**THE EXERCISE:** Revise the listing below by replacing every occurrence of "Where should I click to" with "Where do I click to", leaving all other text unchanged.

**DATA ENTRIES:**

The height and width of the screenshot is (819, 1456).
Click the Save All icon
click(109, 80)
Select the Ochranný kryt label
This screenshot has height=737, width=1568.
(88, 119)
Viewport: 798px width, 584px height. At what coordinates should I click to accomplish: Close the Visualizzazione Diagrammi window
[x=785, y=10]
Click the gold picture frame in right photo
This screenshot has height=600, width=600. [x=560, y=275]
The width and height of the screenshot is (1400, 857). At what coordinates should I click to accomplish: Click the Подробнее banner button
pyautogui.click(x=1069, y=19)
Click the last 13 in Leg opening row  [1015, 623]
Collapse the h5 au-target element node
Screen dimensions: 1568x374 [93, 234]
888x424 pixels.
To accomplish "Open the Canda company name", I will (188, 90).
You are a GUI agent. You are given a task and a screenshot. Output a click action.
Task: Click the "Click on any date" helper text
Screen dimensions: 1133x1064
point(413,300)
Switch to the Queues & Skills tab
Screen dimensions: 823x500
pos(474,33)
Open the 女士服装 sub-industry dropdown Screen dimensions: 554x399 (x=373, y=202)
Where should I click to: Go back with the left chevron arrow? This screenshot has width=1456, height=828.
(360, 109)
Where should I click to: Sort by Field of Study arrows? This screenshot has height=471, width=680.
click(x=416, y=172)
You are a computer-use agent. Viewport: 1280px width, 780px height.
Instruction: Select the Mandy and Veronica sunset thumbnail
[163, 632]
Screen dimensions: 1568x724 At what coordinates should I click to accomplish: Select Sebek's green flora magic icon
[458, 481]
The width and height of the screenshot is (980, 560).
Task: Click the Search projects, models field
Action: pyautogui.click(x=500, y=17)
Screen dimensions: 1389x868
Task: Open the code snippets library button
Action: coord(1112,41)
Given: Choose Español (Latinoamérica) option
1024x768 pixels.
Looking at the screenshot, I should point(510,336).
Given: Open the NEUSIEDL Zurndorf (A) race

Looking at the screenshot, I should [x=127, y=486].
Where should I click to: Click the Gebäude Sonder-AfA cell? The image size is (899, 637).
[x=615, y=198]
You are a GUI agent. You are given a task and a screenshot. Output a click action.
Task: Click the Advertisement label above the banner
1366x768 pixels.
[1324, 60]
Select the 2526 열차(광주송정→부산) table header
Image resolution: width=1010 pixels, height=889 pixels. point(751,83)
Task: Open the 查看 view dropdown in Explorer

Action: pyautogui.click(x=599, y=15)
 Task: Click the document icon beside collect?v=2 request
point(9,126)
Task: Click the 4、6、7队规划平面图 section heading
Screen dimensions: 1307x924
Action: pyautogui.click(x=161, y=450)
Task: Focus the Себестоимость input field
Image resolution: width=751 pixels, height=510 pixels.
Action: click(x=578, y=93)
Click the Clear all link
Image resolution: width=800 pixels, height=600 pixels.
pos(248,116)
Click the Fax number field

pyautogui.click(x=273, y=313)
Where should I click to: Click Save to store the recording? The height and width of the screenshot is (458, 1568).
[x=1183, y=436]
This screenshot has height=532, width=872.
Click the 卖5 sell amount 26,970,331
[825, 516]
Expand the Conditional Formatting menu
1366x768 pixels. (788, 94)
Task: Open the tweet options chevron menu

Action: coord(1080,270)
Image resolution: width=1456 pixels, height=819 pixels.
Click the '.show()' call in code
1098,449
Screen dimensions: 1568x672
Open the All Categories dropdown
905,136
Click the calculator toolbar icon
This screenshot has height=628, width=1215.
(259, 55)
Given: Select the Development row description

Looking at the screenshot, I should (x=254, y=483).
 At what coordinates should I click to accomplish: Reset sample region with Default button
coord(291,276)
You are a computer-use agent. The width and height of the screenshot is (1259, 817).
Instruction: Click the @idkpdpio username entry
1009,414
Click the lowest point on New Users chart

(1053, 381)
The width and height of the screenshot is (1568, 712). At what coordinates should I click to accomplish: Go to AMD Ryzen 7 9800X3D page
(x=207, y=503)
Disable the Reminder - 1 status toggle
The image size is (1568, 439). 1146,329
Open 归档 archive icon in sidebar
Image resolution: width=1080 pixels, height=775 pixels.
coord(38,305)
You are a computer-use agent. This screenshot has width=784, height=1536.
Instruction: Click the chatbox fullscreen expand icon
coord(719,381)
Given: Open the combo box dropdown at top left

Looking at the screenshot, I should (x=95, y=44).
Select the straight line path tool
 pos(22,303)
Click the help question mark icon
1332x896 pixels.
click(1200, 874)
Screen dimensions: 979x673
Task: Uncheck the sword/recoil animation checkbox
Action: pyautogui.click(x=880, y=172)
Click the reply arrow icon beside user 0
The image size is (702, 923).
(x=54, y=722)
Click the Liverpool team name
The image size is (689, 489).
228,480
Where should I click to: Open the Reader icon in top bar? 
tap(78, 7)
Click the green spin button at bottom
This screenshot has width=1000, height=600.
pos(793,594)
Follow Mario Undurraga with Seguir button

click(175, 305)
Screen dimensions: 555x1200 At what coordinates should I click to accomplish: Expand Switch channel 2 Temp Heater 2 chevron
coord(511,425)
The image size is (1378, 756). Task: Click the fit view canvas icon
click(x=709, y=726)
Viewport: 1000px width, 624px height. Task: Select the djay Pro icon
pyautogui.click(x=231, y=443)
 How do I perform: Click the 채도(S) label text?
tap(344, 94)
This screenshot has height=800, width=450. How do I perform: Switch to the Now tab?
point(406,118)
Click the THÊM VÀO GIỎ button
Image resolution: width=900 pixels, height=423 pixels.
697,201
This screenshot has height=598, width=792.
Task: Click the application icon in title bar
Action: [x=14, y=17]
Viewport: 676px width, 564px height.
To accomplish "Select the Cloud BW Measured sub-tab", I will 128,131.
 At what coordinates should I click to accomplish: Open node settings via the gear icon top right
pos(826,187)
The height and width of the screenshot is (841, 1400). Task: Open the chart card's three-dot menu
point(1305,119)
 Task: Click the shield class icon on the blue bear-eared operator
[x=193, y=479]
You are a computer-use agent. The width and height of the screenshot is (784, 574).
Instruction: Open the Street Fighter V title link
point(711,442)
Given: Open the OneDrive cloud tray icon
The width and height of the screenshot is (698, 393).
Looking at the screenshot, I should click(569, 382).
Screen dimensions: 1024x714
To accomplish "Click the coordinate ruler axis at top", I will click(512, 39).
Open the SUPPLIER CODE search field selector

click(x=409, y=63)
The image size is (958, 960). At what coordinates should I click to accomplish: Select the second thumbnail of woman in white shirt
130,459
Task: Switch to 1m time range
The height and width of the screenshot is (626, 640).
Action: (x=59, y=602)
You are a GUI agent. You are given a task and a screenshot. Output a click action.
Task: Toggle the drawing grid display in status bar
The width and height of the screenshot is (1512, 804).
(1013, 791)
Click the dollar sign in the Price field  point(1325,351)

**WRITTEN RESPONSE:**
The height and width of the screenshot is (819, 1456).
Click the Save All icon
click(109, 80)
Select the Ochranný kryt label
This screenshot has height=737, width=1568.
(88, 119)
Viewport: 798px width, 584px height. At what coordinates should I click to accomplish: Close the Visualizzazione Diagrammi window
[x=785, y=10]
Click the gold picture frame in right photo
This screenshot has height=600, width=600. [x=560, y=275]
The width and height of the screenshot is (1400, 857). At what coordinates should I click to accomplish: Click the Подробнее banner button
pyautogui.click(x=1069, y=19)
Click the last 13 in Leg opening row  [1015, 623]
Collapse the h5 au-target element node
Screen dimensions: 1568x374 [93, 234]
888x424 pixels.
To accomplish "Open the Canda company name", I will (188, 90).
You are a GUI agent. You are given a task and a screenshot. Output a click action.
Task: Click the "Click on any date" helper text
Screen dimensions: 1133x1064
point(413,300)
Switch to the Queues & Skills tab
Screen dimensions: 823x500
pos(474,33)
Open the 女士服装 sub-industry dropdown Screen dimensions: 554x399 (x=373, y=202)
Where do I click to: Go back with the left chevron arrow? This screenshot has width=1456, height=828.
(360, 109)
Where do I click to: Sort by Field of Study arrows? This screenshot has height=471, width=680.
click(x=416, y=172)
You are a computer-use agent. Viewport: 1280px width, 780px height.
Instruction: Select the Mandy and Veronica sunset thumbnail
[163, 632]
Screen dimensions: 1568x724 At what coordinates should I click to accomplish: Select Sebek's green flora magic icon
[458, 481]
The width and height of the screenshot is (980, 560).
Task: Click the Search projects, models field
Action: pyautogui.click(x=500, y=17)
Screen dimensions: 1389x868
Task: Open the code snippets library button
Action: coord(1112,41)
Given: Choose Español (Latinoamérica) option
1024x768 pixels.
Looking at the screenshot, I should point(510,336).
Given: Open the NEUSIEDL Zurndorf (A) race

Looking at the screenshot, I should [x=127, y=486].
Where do I click to: Click the Gebäude Sonder-AfA cell? The image size is (899, 637).
[x=615, y=198]
You are a GUI agent. You are given a task and a screenshot. Output a click action.
Task: Click the Advertisement label above the banner
1366x768 pixels.
[1324, 60]
Select the 2526 열차(광주송정→부산) table header
Image resolution: width=1010 pixels, height=889 pixels. point(751,83)
Task: Open the 查看 view dropdown in Explorer

Action: pyautogui.click(x=599, y=15)
 Task: Click the document icon beside collect?v=2 request
point(9,126)
Task: Click the 4、6、7队规划平面图 section heading
Screen dimensions: 1307x924
Action: pyautogui.click(x=161, y=450)
Task: Focus the Себестоимость input field
Image resolution: width=751 pixels, height=510 pixels.
Action: click(x=578, y=93)
Click the Clear all link
Image resolution: width=800 pixels, height=600 pixels.
pos(248,116)
Click the Fax number field

pyautogui.click(x=273, y=313)
Where do I click to: Click Save to store the recording? The height and width of the screenshot is (458, 1568).
[x=1183, y=436]
This screenshot has height=532, width=872.
Click the 卖5 sell amount 26,970,331
[825, 516]
Expand the Conditional Formatting menu
1366x768 pixels. (788, 94)
Task: Open the tweet options chevron menu

Action: coord(1080,270)
Image resolution: width=1456 pixels, height=819 pixels.
Click the '.show()' call in code
1098,449
Screen dimensions: 1568x672
Open the All Categories dropdown
905,136
Click the calculator toolbar icon
This screenshot has height=628, width=1215.
(259, 55)
Given: Select the Development row description

Looking at the screenshot, I should (x=254, y=483).
 At what coordinates should I click to accomplish: Reset sample region with Default button
coord(291,276)
You are a computer-use agent. The width and height of the screenshot is (1259, 817).
Instruction: Click the @idkpdpio username entry
1009,414
Click the lowest point on New Users chart

(1053, 381)
The width and height of the screenshot is (1568, 712). At what coordinates should I click to accomplish: Go to AMD Ryzen 7 9800X3D page
(x=207, y=503)
Disable the Reminder - 1 status toggle
The image size is (1568, 439). 1146,329
Open 归档 archive icon in sidebar
Image resolution: width=1080 pixels, height=775 pixels.
coord(38,305)
You are a computer-use agent. This screenshot has width=784, height=1536.
Instruction: Click the chatbox fullscreen expand icon
coord(719,381)
Given: Open the combo box dropdown at top left

Looking at the screenshot, I should (x=95, y=44).
Select the straight line path tool
 pos(22,303)
Click the help question mark icon
1332x896 pixels.
click(1200, 874)
Screen dimensions: 979x673
Task: Uncheck the sword/recoil animation checkbox
Action: pyautogui.click(x=880, y=172)
Click the reply arrow icon beside user 0
The image size is (702, 923).
(x=54, y=722)
Click the Liverpool team name
The image size is (689, 489).
228,480
Where do I click to: Open the Reader icon in top bar? 
tap(78, 7)
Click the green spin button at bottom
This screenshot has width=1000, height=600.
pos(793,594)
Follow Mario Undurraga with Seguir button

click(175, 305)
Screen dimensions: 555x1200 At what coordinates should I click to accomplish: Expand Switch channel 2 Temp Heater 2 chevron
coord(511,425)
The image size is (1378, 756). Task: Click the fit view canvas icon
click(x=709, y=726)
Viewport: 1000px width, 624px height. Task: Select the djay Pro icon
pyautogui.click(x=231, y=443)
 How do I perform: Click the 채도(S) label text?
tap(344, 94)
This screenshot has height=800, width=450. How do I perform: Switch to the Now tab?
point(406,118)
Click the THÊM VÀO GIỎ button
Image resolution: width=900 pixels, height=423 pixels.
697,201
This screenshot has height=598, width=792.
Task: Click the application icon in title bar
Action: [x=14, y=17]
Viewport: 676px width, 564px height.
To accomplish "Select the Cloud BW Measured sub-tab", I will 128,131.
 At what coordinates should I click to accomplish: Open node settings via the gear icon top right
pos(826,187)
The height and width of the screenshot is (841, 1400). Task: Open the chart card's three-dot menu
point(1305,119)
 Task: Click the shield class icon on the blue bear-eared operator
[x=193, y=479]
You are a computer-use agent. The width and height of the screenshot is (784, 574).
Instruction: Open the Street Fighter V title link
point(711,442)
Given: Open the OneDrive cloud tray icon
The width and height of the screenshot is (698, 393).
Looking at the screenshot, I should click(569, 382).
Screen dimensions: 1024x714
To accomplish "Click the coordinate ruler axis at top", I will click(512, 39).
Open the SUPPLIER CODE search field selector

click(x=409, y=63)
The image size is (958, 960). At what coordinates should I click to accomplish: Select the second thumbnail of woman in white shirt
130,459
Task: Switch to 1m time range
The height and width of the screenshot is (626, 640).
Action: (x=59, y=602)
You are a GUI agent. You are given a task and a screenshot. Output a click action.
Task: Toggle the drawing grid display in status bar
The width and height of the screenshot is (1512, 804).
(1013, 791)
Click the dollar sign in the Price field  point(1325,351)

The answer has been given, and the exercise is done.